The Precision Medicine Initiative (PMI), backed by $215 million in allocations from the 2016 federal budget, will combine massive amounts of patient-generated health data and information drawn from electronic health records toward the ultimate goal of creating highly optimized plans of care for patients.
“If you ask most doctors, they would tell you that they’ve been practicing precision medicine their whole career,” said David McCallie, MD, senior vice president of medical informatics at EHR vendor Cerner, during a recent public Periscope session. “Medicine has always been based on science, and doctors have done their best to be precise in the way they manage their patients.”
What’s changing is the realization that the healthcare industry needs better tools and technologies to manage the immense amount of data that’s collectable from wearable sensors such as activity and heart monitors, and integrate it with the exploding knowledge of the patient’s genome, according to McCallie.
“A lot of people assume [precision medicine] is just about genetics. It’s really about the broad compilation of the environmental, social and lifestyle factors, in addition to the genetic makeup of the patient,” he explained.

▸ Extracted data

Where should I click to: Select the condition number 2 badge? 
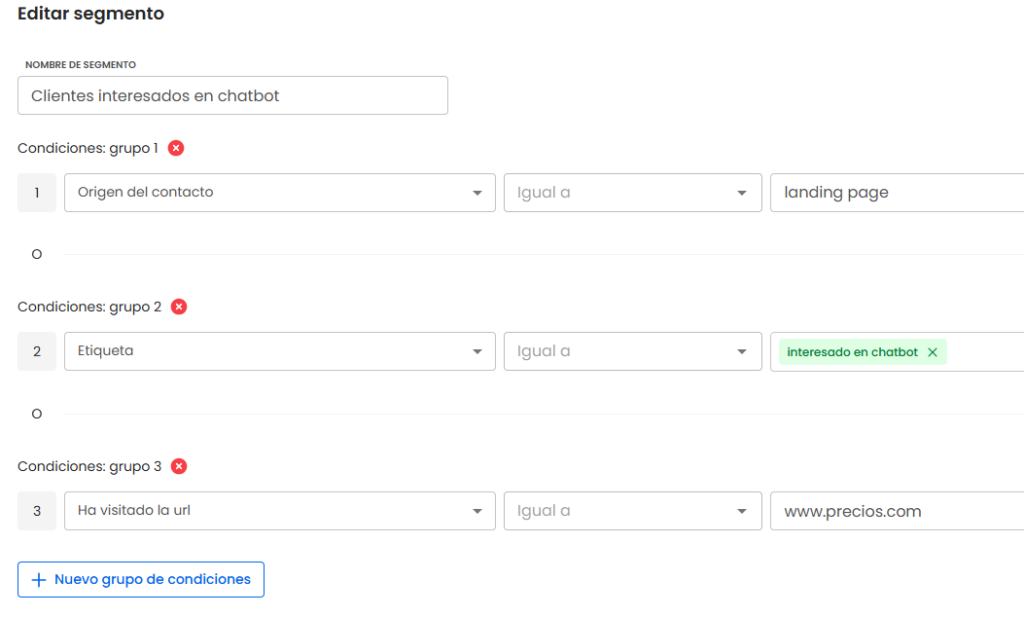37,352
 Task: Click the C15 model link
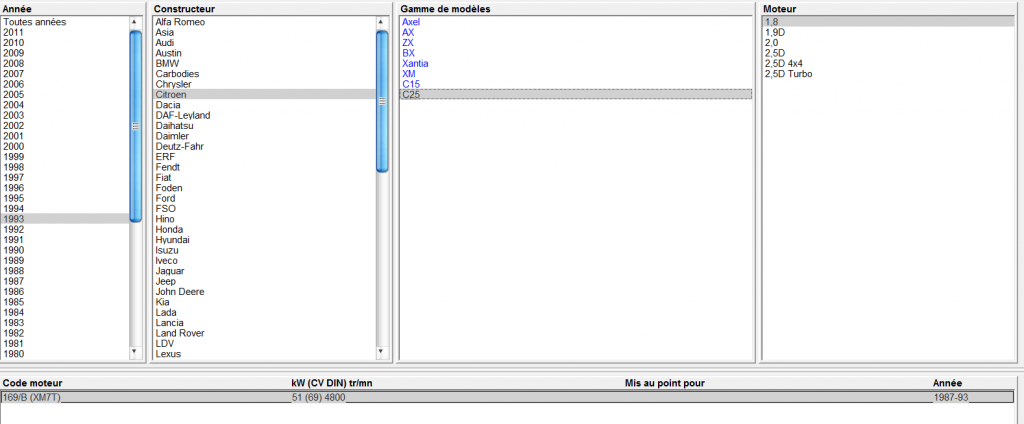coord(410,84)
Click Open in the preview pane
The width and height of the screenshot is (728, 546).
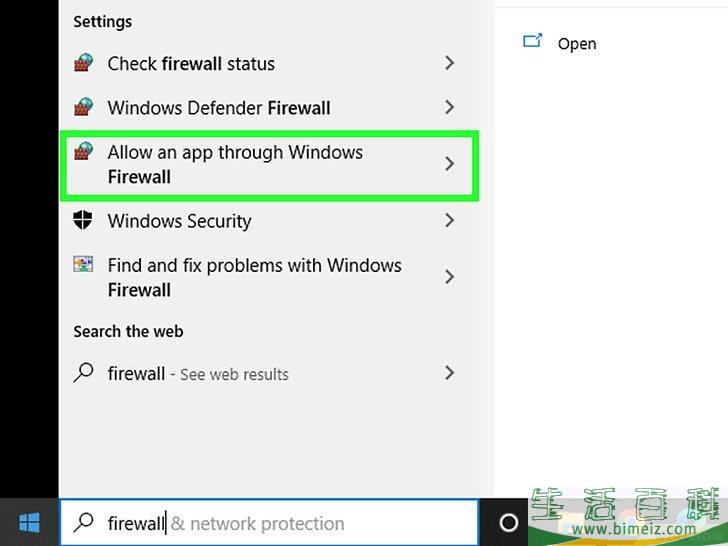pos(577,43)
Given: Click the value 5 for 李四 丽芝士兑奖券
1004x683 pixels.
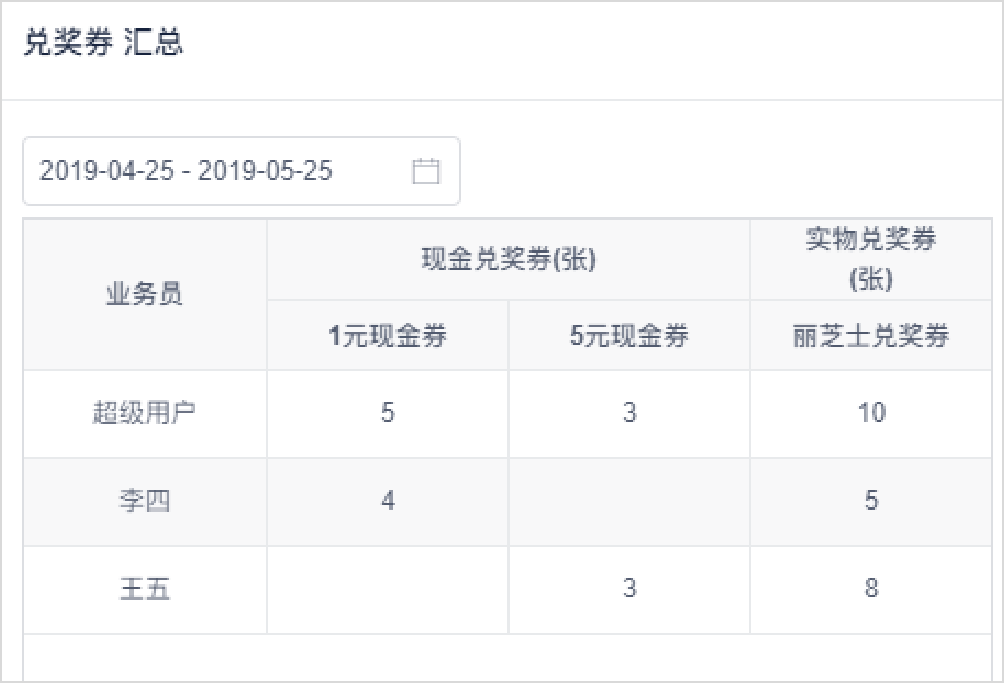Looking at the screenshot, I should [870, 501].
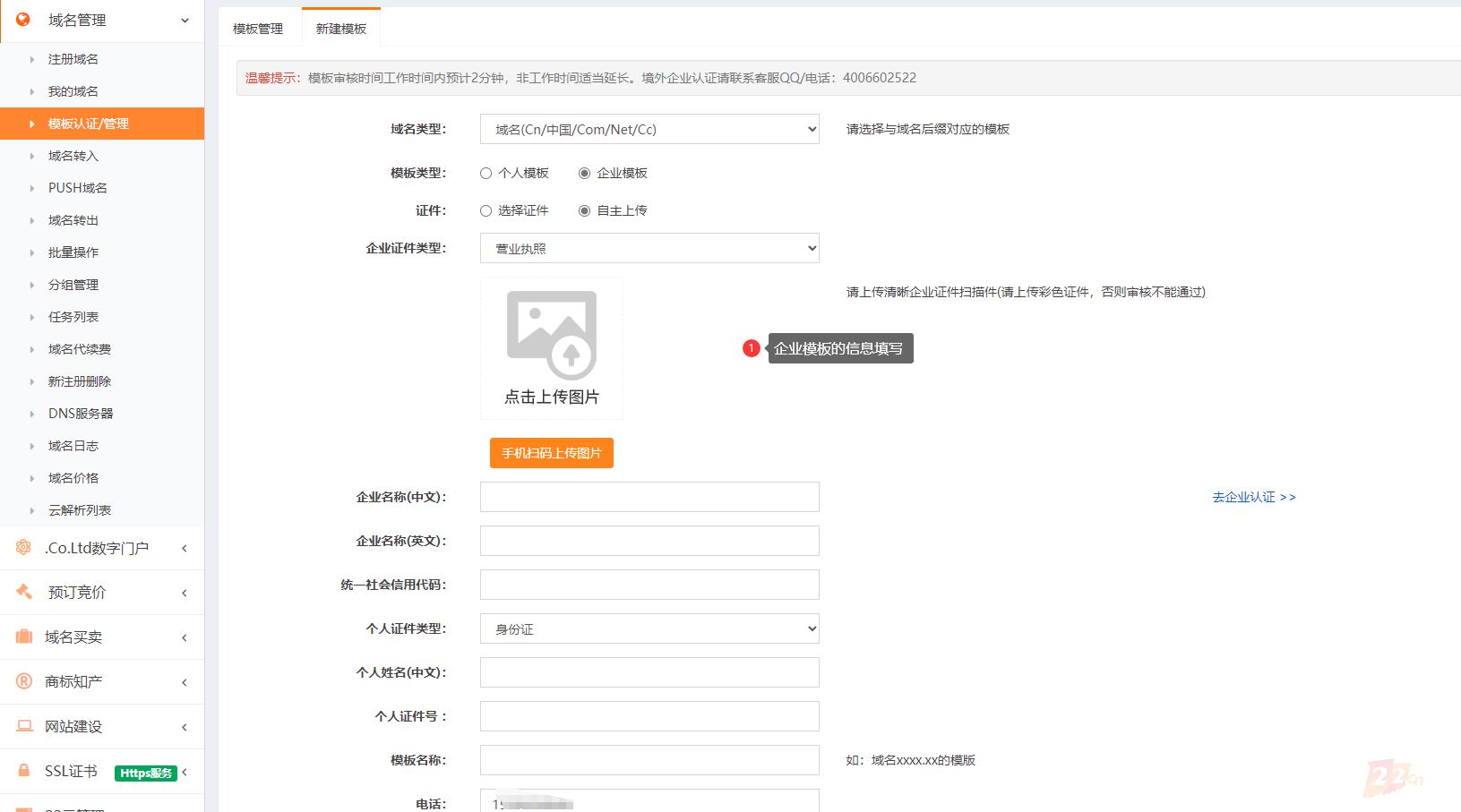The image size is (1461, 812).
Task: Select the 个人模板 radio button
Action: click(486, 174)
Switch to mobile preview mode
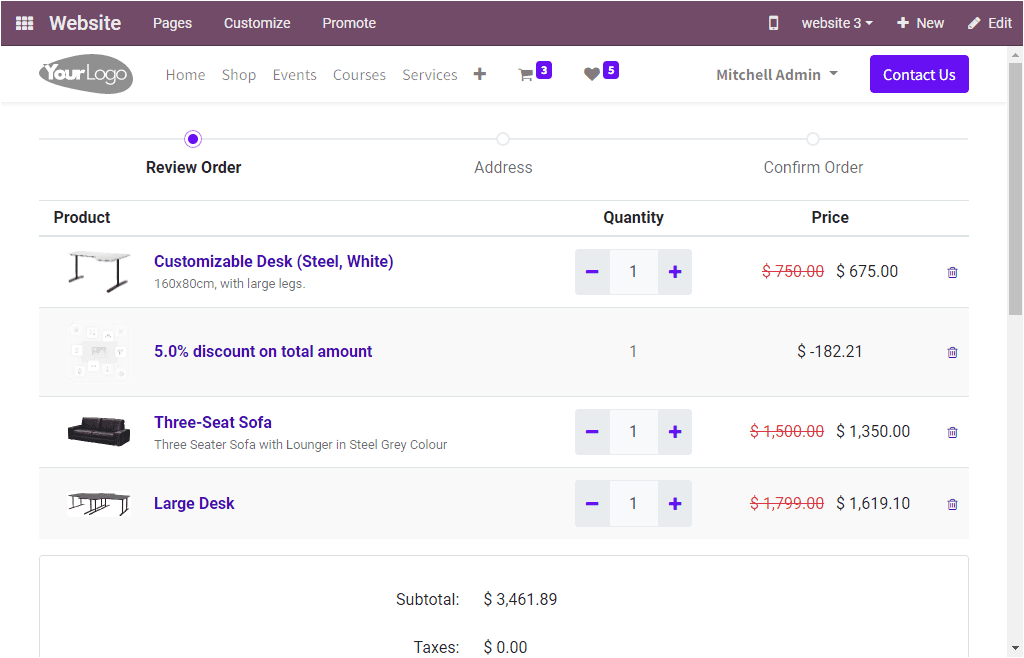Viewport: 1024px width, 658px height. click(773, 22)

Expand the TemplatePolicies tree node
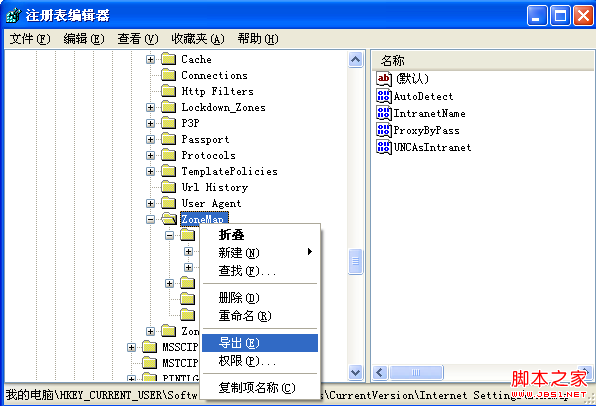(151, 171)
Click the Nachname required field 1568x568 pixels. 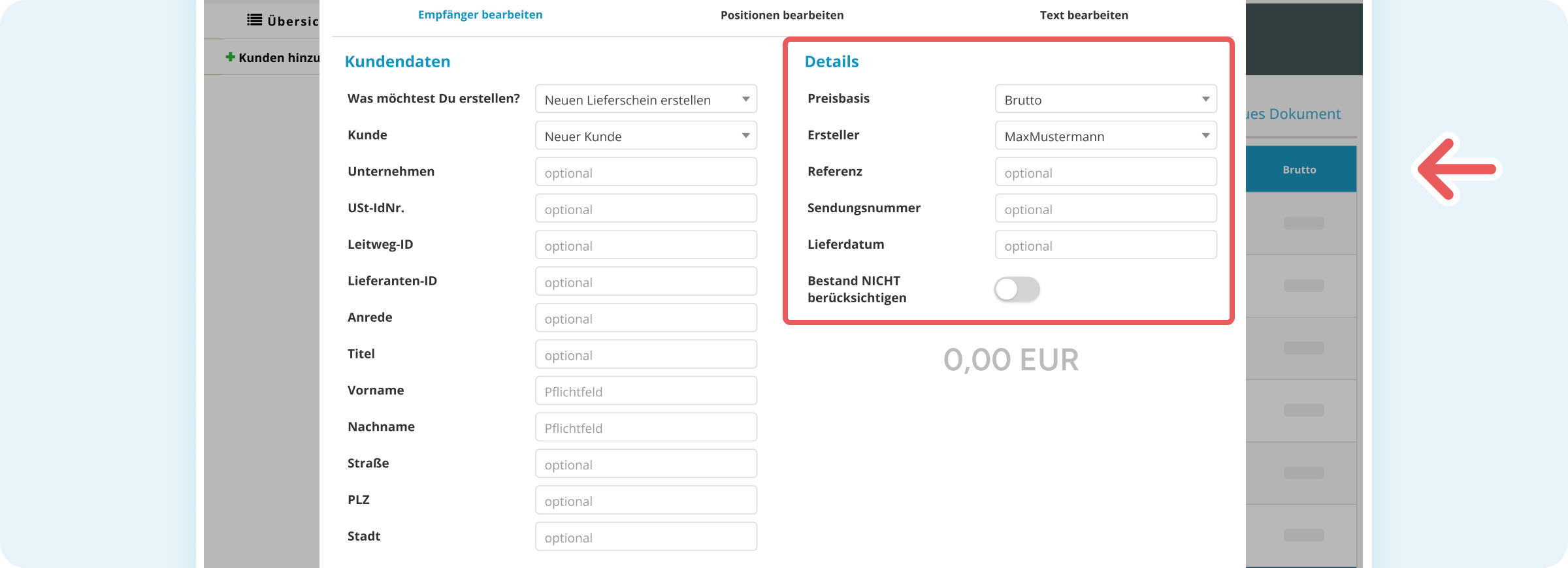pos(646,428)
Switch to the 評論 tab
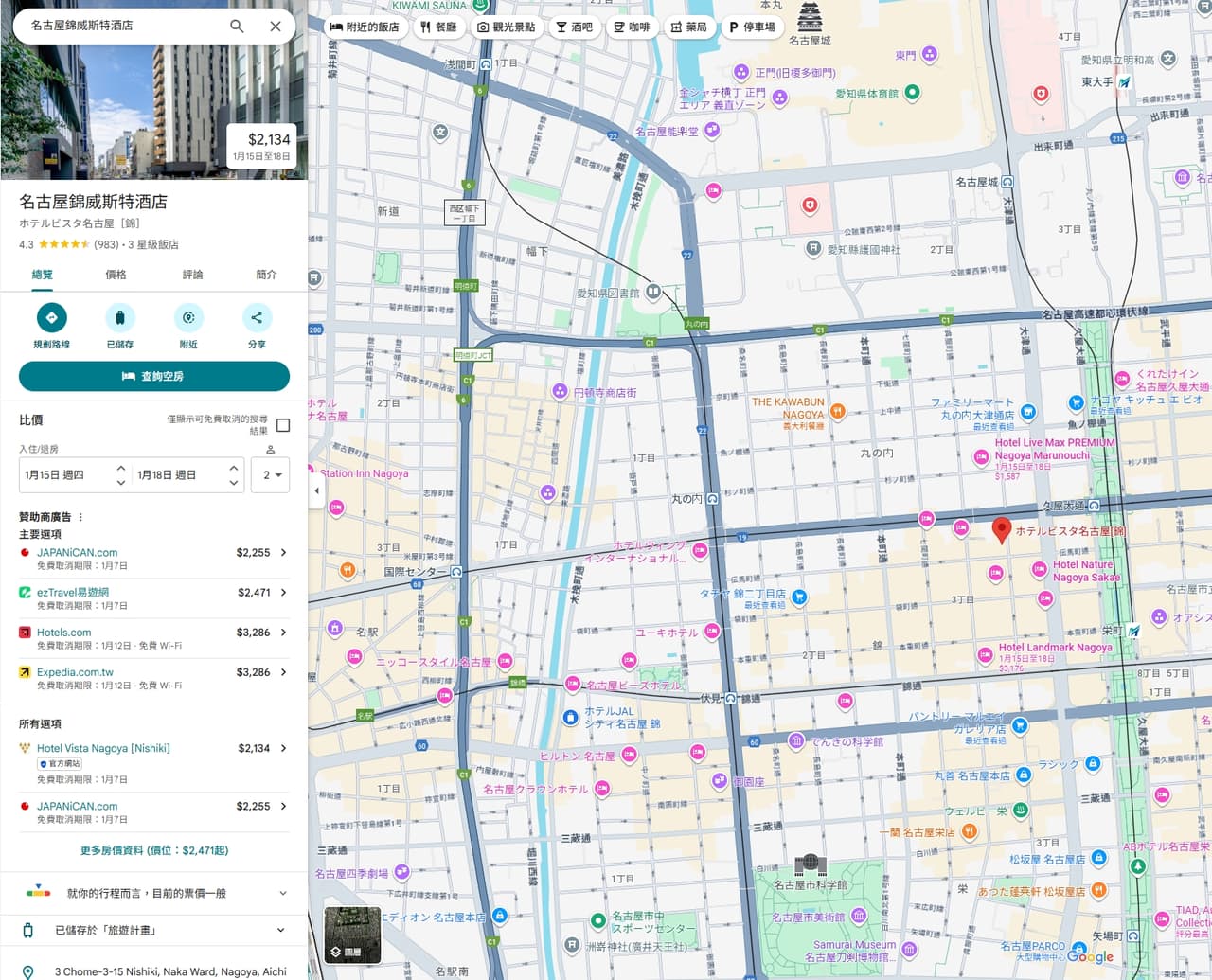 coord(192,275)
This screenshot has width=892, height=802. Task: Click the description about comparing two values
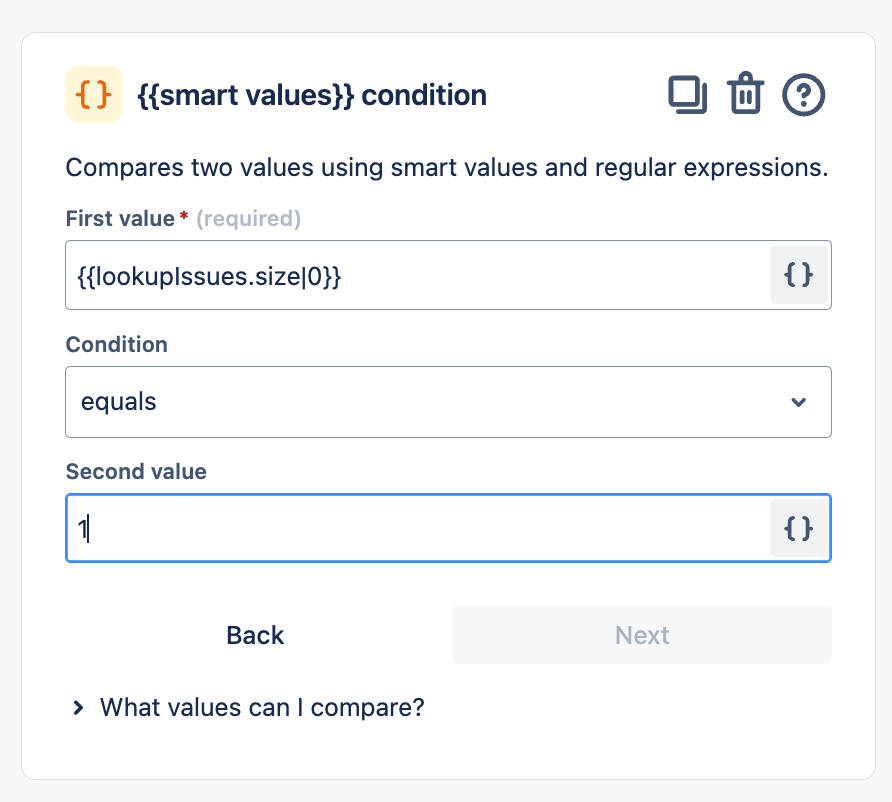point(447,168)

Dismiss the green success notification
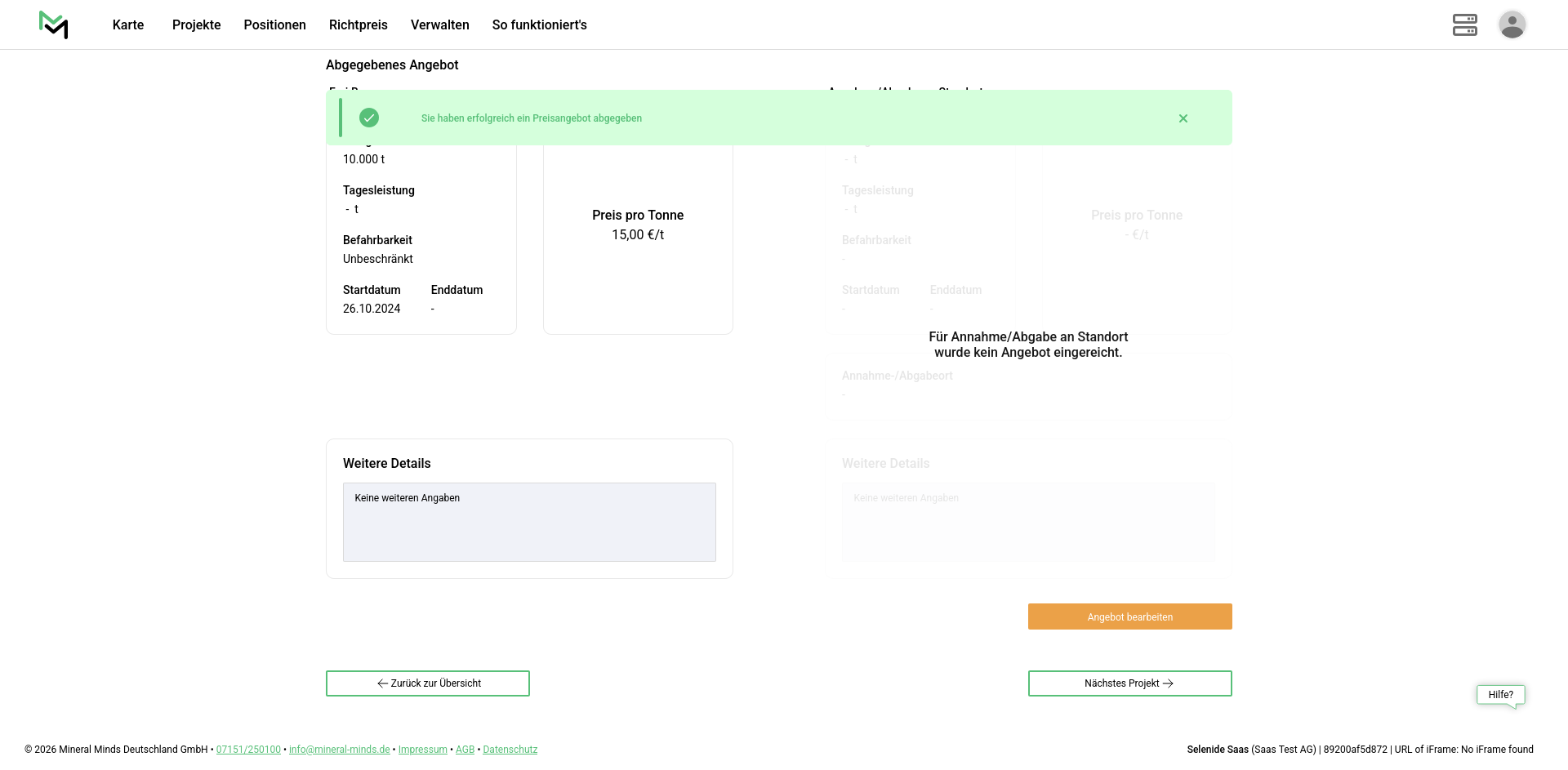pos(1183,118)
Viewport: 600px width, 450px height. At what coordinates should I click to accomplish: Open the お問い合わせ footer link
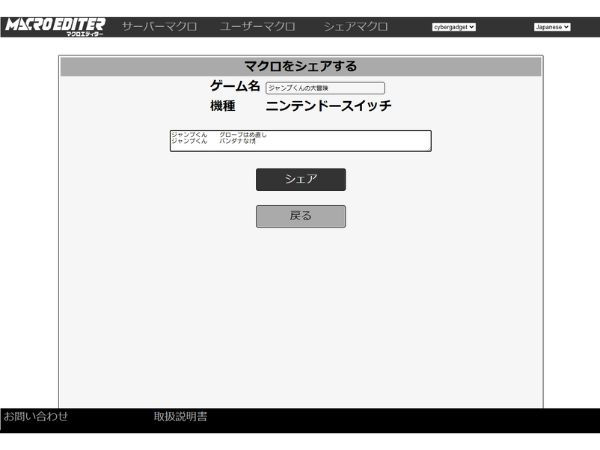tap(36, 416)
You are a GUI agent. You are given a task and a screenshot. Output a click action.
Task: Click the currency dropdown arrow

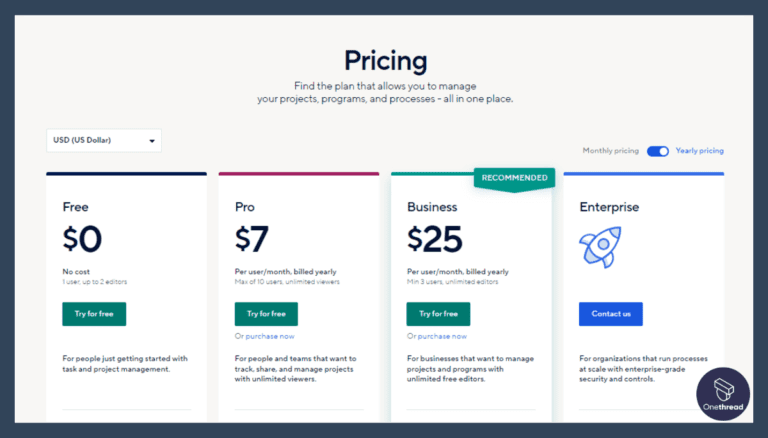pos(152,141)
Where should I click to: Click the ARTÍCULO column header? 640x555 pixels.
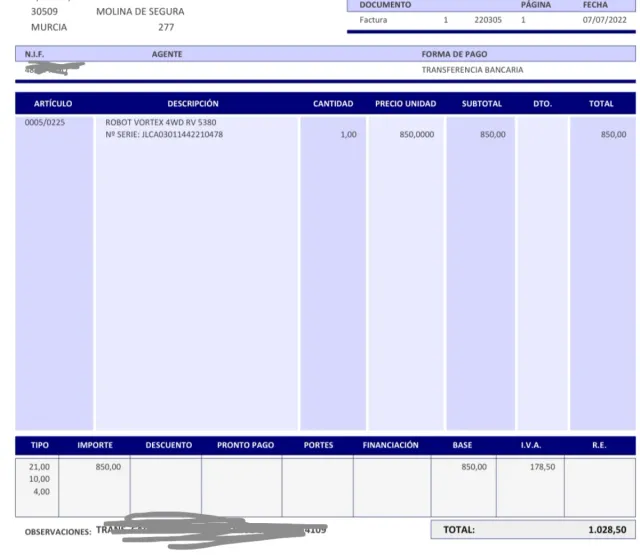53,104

▸ Exercise goal
Continue the text on the Precision Medicine Initiative from its last sentence, ignoring the data in between.

▸ Response to the exercise
All this will come into play by way of the PMI Cohort Program, through which the National Institutes of Health aims to enroll at least one million volunteer participants starting this year and extending through the 2019-20 timeframe. Enrollees will be asked to share data from their EHR and to provide, via survey response, health data on lifestyle habits and environmental exposures. They’ll also undergo a baseline physical exam and provide a blood sample.
“The Precision Medicine Initiative has opened up a new channel for consumers to donate their data. So you don’t have to enroll in a clinical trial under a traditional research grant,” explained McCallie. “Probably by the end of this year, [you’ll be able to] go to your provider’s portal and actually register yourself to be a donor of data to the PMI, and authorize the EHR that’s in place now from the meaningful use program to push that data — a copy of your medical record — into the research cohort. This will really be an interesting innovation. It opens up the door to much more participatory research for consumers, not just sick patients.”
McCallie noted that Cerner plans to participate in pilot projects this spring to test the viability of integrating consumer-donated data. “We’re working to enable our patient portal to expose application programming interfaces [APIs] that will let somebody with a smartphone put in their portal account authorization and then have the data pulled out of the EHR into the smartphone, where it would be donated or pushed into the precision medicine repository,” he said.
The pilots will leverage APIs based on HL7’s Fast Healthcare Interoperability Resource (FHIR) standard to give consumers access to their electronic records through an EHR portal. The APIs will dovetail with “not just the EHR vendors, but people who want to provide services that can plug into EHRs as smart apps, and people who want to take data out of EHRs and facilitate research,” McCallie predicted.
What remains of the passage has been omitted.